Fig. 4: Runx1 promoter-proximal CTCF sites play a role in establishing Runx1 chromatin architecture.

a Schematic of Runx1 TAD showing CTCF binding in mESCs⁴² and the orientation of CTCF motifs underlying peaks. P1 and P2 promoter-proximal CTCF sites are indicated with CRISPR/Cas9 strategies to delete them. Distance to Runx1 transcription start sites is indicated. Vertebrate conservation (phastCons, cons), CTCF occupancy in 416B HPCs, core motif sequence, single guide (sg)RNA, and deletion alleles (dels) are indicated. b, c Subtraction of Tiled-C matrices between P2-CTCF-KO (b) P1-CTCF-KO (c) and wild-type hematopoietic cells is shown at 2 kb resolution with threshold at +/−97th percentile of subtracted normalized interactions (subtracted norm. ints.) (n = 4). Locations of CTCF site deletions are indicated by a pink and green cross. RPKM-normalized ATAC-seq in wild-type HPCs and CTCF occupancy in 416B cells is shown.

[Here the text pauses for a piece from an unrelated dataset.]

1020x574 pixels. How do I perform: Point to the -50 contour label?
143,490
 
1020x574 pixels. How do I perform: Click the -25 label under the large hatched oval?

The locations of the main Runx1 TAD and sub-TADs are indicated. d, e Tiled-C matrix from P2-CTCF-KO (d) and P2-CTCF-KO (e) (2 kb resolution, threshold at 94th percentile, n = 4). f Insulation scores (intra-TAD interaction ratio) for main Runx1 TAD and sub-TADs in wild type, P1-CTCF-KO, and P2-CTCF-KO HPCs (*, Kruskal–Wallis and Dunn’s test, two-sided adjusted p-values: main TAD WT and P1-CTCF-KO p = 4.8⁻⁴, WT and P2-CTCF-KO p = 0.03, P1-P2 sub-TAD WT and P1-CTCF-KO p = 0.003). Boxplot centre shows median, bounds of the box indicate 25th and 75th percentiles, and maxima and minima show the largest point above or below 1.5 * interquartile range. Outlying points are not shown. Data were analyzed from the total number of bins indicated above each boxplot from four biologically independent experiments.